Se, da un lato, la fotografia di un mondo che lentamente crolla e la volontà di ribellione contro il regime imposto dai nipponici risultano interessanti almeno quanto i combattimenti, il film scivola con il finale in una retorica di grana molto grossa che limita - e di molto - il suo potenziale, di fatto rendendo vana la costruzione al limite dell'ironia riferita al suo protagonista nella prima metà dell'opera: un vero peccato, perchè senza una chiusura che ha quasi il sapore della propaganda neanche fossimo ancora nel periodo in cui Eisensteijn si trovava a dover magnificare l'Unione Sovietica nascente Ip Man avrebbe avuto tutte le caratteristiche del cult, imponendosi come termine di paragone per tutti i titoli di genere.
Ad ogni modo, gli appassionati come il sottoscritto troveranno pane per i loro denti e finiranno per recuperare anche il sequel - che vedrà la scena spostarsi ad Hong Kong ed un riferimento conclusivo al legame tra Ip Man e Bruce Lee -, riscoprendo un'esaltazione che solo le migliori pellicole di combattimento sanno offrire: per i non avvezzi, invece, l'ambientazione storica potrebbe addirittura rivelarsi utile per superare lo scoglio delle botte da orbi.

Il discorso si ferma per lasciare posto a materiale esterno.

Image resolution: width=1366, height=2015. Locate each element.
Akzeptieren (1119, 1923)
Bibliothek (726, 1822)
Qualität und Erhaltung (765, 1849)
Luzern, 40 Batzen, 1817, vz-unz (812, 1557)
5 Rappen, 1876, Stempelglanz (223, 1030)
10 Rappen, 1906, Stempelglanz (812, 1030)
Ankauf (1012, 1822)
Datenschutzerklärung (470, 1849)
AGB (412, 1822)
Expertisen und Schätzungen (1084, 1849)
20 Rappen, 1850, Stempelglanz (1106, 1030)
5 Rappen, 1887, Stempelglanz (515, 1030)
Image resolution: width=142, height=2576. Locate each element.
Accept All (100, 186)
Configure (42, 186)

Quello che conta sarà cercare di non badare troppo alla retorica e concentrarsi sulla sostanza: in fondo, per quanto crogiolarsi nel sentimentalismo sfrenato sia una pratica nel Cinema molto diffusa e di successo, qualche scarica di cazzotti ben assestata da sempre tutt'altra soddisfazione.


MrFord


"Broke your jaw once before
spilt your blood upon the floor
you broke my leg in return
so let's sit back and watch the bed burn
well love sticks sweat drips
break the lock if it don't fit
a kick in the teeth is good for some
a kiss with a fist is better than none
a-woah a kiss woth a fist is better than none."